Por que o aquecedor do banheiro acaba quebrando (e como evitar isso)
Os banheiros são, basicamente, câmaras de tortura para os equipamentos eletrônicos. Pense nisso: num minuto está gelado, no minuto seguinte o ambiente fica cheio de vapor. É um ciclo cruel de flutuações de temperatura, e o ar está tão úmido que quase dá para “provar” essa umidade.
A maioria dos aquecedores não quebra porque o elemento de aquecimento simplesmente “desiste”. Geralmente, é a carcaça ou os fios elétricos que sofrem danos. O vapor e a umidade encontram todos os pontos fracos do equipamento, e é aí que começam os problemas.
Como isso acontece?
O vapor d’água é muito astuto. Ele encontra as menores fendas na carcaça e penetra lá dentro. Uma vez lá dentro, ele se acumula nos terminais elétricos e nos suportes do tubo de quartzo. Se o selo não for perfeito, ocorre oxidação – ou seja, o metal começa a se corroer.

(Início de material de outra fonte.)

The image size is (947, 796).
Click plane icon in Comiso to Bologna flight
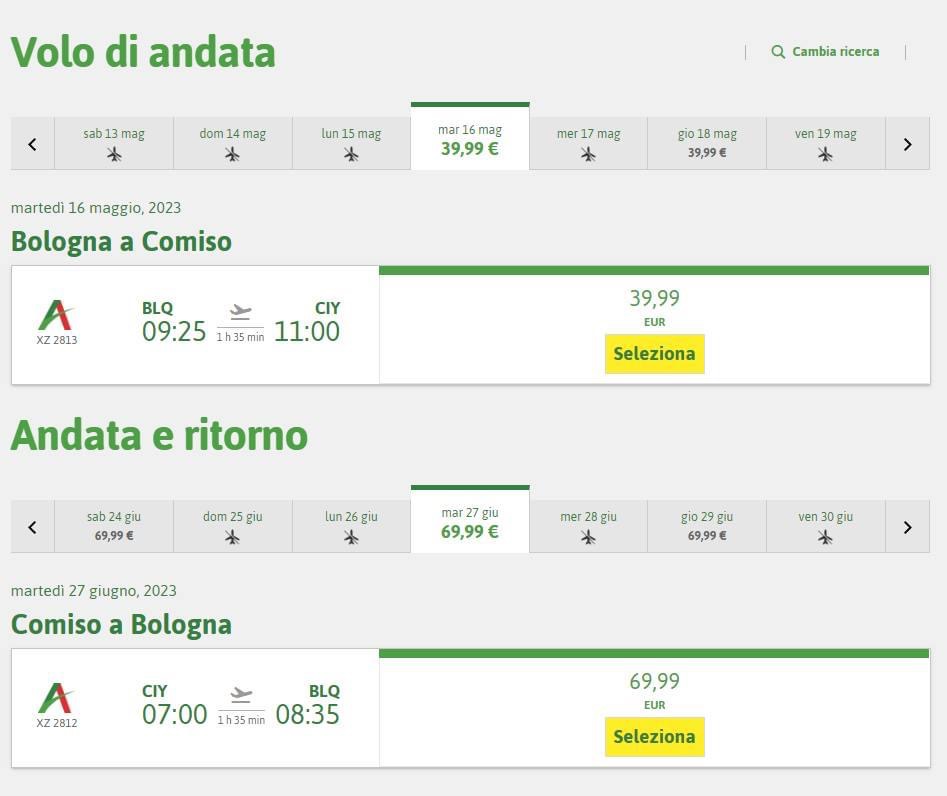[240, 695]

Isso gera resistência. E resistência gera calor. Com o tempo, esse superaquecimento pode danificar os fios elétricos ou até mesmo causar um curto-circuito. Não é exatamente o que queremos quando saímos do chuveiro.
Para evitar isso, utilizamos testes de envelhecimento sob condições de alta umidade. Em vez de esperar anos para ver se o equipamento vai quebrar, colocamos-o em uma câmara com alta umidade e alternamos o funcionamento do equipamento. É como fazer com que o aquecedor passe por uma década de invernos em apenas algumas semanas. Isso faz com que todos os pequenos erros de fabricação venham à tona.
O desafio dos materiais
Usamos juntas especiais e carcaças revestidas para impedir que a água entre, mas há um problema: os materiais mudam de tamanho com o tempo. O tubo de quartzo fica extremamente quente, enquanto a carcaça externa permanece fria. Essa diferença de temperatura cria um efeito de “sugação”, que atrai o ar úmido para dentro dos circuitos internos.
Nossos testes garantem que os selos não encolham ou rachem diante dessa situação. Também prestamos atenção especial ao layout do PCB, garantindo que haja espaço suficiente entre os fios de alta tensão, para que a umidade não crie caminhos para que a eletricidade circule onde não deveria.
O problema difícil: respiração versus vedação
Poderíamos pensar que a solução é simplesmente vedar tudo hermeticamente. Mas, se fizermos isso, os componentes internos não conseguirão “respirar”. Eles vão se sobrecarregar com o próprio calor, e o dispositivo acabará quebrando.
É preciso encontrar um equilíbrio. Precisamos de um alto grau de proteção contra a umidade, mas também precisamos de mecanismos que permitam a saída do calor, sem deixar a água entrar.
Se você comprar um equipamento que não passou por esses testes, está, basicamente, arriscando. E, geralmente, o equipamento quebra já na primeira vez que enfrenta as condições climáticas adversas do inverno.